「W・ド モーガン展」

ウイリアム・ド モーガンはイギリスのアーツ&クラフツ運動で活躍した装飾美術家です。アーツ&クラフツ運動と言えばウイリアム・モリスが有名ですが、ド モーガンは当然モリスとも親交があったようです。日本では馴染みが薄い人ですが、まとまった作品が来ているので、汐留ミュージアムに見に行きました。タイルはラスター彩と言われる西洋で昔から用いられる技法で仕上げられていましたが、多彩な色味があって、植物や動物の象徴的なカタチと相まって大変美しい印象を持ちました。晩年の具象傾向より、デザイン性に富んだ時代の作品の方が自分の好みに合いました。とくに花と葉の織りなす世界は、平面でありながら、豊かな空間を感じさせてくれました。
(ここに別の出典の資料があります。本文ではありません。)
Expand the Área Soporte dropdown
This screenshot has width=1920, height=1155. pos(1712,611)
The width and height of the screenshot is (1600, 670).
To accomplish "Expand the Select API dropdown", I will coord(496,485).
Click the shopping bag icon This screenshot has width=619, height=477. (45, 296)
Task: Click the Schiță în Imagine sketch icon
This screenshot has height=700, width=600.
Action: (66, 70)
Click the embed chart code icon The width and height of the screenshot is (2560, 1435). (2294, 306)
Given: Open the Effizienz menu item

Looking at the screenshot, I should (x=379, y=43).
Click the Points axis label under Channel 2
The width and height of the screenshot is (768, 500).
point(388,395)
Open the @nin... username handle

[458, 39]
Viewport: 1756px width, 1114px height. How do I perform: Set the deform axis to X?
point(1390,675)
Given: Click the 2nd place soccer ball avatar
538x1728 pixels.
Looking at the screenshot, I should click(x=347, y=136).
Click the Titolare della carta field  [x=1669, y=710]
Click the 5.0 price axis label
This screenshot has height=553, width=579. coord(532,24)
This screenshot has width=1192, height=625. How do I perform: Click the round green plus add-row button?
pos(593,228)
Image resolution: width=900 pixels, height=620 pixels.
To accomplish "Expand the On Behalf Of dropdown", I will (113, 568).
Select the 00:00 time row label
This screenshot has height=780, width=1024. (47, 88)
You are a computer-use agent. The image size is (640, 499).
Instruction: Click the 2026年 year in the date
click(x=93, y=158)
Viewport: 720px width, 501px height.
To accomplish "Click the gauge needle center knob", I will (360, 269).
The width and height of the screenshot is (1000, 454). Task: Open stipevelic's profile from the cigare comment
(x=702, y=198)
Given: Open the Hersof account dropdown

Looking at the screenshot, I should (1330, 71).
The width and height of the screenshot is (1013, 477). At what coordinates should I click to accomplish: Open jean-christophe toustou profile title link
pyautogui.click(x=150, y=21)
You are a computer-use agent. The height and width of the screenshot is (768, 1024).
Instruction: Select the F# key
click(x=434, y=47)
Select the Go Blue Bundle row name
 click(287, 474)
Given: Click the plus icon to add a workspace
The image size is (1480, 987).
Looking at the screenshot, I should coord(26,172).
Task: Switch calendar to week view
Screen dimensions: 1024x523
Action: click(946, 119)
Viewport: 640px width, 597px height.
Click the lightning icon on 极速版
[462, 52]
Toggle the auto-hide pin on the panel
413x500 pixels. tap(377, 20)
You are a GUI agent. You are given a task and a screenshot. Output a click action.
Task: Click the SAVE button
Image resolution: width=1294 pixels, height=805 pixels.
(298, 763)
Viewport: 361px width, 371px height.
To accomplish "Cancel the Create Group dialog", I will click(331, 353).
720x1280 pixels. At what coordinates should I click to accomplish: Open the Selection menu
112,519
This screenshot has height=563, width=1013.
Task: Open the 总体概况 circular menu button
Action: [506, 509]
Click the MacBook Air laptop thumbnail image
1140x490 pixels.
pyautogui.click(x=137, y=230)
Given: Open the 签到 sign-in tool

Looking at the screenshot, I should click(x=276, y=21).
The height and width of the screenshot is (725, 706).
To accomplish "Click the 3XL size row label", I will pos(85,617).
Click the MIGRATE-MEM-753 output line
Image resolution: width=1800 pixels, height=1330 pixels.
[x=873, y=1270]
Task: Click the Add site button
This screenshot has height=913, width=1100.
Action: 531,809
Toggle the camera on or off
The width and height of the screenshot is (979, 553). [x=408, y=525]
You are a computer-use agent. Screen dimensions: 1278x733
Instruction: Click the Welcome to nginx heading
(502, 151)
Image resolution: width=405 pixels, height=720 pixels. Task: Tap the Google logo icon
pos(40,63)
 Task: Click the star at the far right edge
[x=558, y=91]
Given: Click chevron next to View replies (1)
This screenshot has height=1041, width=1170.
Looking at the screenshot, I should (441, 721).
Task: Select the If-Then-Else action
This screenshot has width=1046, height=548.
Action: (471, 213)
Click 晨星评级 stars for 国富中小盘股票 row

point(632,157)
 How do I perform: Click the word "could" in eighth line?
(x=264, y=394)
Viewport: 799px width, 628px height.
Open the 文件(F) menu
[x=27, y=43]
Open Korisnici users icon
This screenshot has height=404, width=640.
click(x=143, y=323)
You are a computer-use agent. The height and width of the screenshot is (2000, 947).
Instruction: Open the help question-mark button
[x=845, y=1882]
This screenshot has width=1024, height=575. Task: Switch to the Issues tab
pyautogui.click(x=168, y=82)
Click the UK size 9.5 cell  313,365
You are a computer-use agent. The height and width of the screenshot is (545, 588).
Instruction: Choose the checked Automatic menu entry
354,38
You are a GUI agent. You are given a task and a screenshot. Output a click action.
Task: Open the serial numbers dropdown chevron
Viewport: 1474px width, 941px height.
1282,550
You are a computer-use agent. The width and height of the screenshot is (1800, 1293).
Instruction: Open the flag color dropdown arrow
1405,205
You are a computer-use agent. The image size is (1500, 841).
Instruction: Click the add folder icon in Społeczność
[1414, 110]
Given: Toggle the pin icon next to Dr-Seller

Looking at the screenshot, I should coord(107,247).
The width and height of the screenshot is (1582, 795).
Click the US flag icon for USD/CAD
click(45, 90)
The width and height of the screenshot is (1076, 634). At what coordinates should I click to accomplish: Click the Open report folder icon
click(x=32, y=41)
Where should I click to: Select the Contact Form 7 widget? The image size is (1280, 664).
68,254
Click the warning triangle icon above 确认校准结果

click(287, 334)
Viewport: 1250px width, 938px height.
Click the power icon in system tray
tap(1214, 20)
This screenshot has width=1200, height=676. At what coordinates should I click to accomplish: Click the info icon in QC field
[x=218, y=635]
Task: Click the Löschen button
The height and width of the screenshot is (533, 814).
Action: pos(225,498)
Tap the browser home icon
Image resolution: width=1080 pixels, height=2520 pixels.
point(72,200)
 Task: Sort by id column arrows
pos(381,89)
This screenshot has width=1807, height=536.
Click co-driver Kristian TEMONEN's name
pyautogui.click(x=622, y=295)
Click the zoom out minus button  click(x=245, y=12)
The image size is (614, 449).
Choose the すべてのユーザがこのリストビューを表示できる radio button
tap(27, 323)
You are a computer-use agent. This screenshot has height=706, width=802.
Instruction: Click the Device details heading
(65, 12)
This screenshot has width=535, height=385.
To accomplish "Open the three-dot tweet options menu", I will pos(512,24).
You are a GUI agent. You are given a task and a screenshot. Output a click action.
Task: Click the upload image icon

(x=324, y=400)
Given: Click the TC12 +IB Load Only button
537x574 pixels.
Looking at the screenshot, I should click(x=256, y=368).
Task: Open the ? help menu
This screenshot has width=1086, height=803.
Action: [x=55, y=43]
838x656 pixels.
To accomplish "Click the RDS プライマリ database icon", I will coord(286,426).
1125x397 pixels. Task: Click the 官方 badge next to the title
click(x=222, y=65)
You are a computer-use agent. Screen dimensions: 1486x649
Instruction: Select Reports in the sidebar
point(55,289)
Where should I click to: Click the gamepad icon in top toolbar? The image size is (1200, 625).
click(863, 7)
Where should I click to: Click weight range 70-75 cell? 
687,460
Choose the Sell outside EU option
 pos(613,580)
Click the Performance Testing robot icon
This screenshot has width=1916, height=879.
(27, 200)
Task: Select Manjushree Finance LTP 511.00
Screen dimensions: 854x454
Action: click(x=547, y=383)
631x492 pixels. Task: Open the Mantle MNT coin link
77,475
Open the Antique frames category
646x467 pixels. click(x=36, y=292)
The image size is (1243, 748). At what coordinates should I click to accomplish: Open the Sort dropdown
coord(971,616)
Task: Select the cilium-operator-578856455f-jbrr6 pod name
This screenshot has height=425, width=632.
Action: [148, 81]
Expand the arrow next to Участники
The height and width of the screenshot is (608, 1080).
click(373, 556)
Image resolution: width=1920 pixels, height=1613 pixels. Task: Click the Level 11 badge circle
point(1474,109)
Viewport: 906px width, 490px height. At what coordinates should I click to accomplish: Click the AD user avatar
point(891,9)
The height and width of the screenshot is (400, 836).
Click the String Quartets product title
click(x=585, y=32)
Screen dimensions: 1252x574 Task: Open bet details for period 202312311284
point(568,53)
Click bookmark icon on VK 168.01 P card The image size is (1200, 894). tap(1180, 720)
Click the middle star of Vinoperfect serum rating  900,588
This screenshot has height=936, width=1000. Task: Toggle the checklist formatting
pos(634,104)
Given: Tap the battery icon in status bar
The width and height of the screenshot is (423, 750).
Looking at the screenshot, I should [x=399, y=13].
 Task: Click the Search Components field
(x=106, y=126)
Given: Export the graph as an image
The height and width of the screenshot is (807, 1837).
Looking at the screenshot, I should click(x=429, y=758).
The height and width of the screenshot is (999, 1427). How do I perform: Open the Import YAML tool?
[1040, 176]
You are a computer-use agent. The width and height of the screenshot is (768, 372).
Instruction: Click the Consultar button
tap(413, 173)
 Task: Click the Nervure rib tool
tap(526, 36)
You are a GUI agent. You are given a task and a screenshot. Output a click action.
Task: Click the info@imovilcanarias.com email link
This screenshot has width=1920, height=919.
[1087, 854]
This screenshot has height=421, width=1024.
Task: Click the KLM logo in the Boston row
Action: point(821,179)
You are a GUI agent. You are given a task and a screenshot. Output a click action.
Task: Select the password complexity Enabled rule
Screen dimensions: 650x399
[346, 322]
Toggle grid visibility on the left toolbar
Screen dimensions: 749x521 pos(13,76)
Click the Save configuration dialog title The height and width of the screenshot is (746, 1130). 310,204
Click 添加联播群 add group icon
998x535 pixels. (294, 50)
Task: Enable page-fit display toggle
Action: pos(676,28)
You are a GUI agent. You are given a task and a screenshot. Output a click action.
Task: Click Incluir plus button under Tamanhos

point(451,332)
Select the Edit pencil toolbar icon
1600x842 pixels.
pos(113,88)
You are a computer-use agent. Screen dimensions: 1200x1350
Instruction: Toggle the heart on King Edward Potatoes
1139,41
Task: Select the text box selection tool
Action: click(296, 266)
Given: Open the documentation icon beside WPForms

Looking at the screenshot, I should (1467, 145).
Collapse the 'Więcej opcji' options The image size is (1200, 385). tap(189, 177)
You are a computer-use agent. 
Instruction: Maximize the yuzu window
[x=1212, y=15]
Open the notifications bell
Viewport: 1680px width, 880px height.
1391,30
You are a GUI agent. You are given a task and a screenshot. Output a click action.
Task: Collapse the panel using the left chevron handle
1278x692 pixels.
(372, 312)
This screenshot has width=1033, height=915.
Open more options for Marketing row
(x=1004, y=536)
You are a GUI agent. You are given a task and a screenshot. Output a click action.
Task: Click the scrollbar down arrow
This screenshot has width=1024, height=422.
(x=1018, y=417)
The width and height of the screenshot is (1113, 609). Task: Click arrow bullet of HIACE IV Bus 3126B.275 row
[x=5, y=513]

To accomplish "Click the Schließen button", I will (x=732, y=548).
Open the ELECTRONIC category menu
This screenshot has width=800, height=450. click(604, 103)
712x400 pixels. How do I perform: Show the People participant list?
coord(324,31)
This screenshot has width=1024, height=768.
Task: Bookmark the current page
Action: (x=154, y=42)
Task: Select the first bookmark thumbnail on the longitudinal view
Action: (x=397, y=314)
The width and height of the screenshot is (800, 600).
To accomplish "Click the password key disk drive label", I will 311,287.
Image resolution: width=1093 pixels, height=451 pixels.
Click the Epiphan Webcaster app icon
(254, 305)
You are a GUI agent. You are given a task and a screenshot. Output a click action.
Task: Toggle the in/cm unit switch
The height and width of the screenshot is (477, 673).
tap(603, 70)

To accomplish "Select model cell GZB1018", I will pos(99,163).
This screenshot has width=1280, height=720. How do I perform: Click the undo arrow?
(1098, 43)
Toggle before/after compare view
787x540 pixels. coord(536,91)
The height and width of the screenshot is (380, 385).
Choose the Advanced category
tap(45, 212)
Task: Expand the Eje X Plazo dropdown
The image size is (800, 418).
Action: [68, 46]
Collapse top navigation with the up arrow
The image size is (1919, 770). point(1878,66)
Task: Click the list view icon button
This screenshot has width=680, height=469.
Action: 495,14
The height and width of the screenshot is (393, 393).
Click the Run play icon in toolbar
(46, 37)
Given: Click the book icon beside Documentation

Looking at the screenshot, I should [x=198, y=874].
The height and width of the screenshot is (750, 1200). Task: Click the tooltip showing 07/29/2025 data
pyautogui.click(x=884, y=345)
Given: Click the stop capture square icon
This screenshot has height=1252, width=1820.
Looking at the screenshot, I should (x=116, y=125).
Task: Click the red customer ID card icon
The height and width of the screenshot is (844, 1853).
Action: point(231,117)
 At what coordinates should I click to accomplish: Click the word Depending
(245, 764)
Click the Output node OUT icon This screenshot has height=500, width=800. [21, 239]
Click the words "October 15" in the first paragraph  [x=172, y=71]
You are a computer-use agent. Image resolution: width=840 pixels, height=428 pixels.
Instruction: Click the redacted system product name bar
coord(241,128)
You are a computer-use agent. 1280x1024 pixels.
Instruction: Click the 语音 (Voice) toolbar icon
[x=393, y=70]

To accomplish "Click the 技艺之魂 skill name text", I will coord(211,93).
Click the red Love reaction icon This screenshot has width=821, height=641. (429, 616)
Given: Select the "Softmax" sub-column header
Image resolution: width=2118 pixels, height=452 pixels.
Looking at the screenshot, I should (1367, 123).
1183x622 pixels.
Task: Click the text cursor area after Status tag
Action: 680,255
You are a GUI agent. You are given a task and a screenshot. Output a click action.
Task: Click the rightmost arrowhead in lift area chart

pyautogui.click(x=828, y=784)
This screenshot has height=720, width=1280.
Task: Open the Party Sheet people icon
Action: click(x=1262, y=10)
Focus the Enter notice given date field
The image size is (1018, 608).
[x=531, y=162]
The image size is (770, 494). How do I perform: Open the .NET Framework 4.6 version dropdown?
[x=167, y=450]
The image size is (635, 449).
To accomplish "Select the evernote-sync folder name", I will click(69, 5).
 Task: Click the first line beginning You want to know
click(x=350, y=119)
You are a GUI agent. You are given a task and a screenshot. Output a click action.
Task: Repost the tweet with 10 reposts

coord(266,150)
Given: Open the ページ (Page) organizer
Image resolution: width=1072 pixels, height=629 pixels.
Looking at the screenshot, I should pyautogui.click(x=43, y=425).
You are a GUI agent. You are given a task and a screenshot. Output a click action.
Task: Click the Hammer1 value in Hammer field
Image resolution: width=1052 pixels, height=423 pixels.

ラスター彩でこの色彩を得るまでには大変な修練と努力が必要であったことはよくわかります。それが建築や室内装飾に美を与えていることは言うまでもありません。手仕事が生活を豊かにしていた時代はイギリスのみならず日本にもあったように思います。手間のかかる仕事ですが、コンピューター万能の現在だからこそ見直してみたいと思うこの頃です。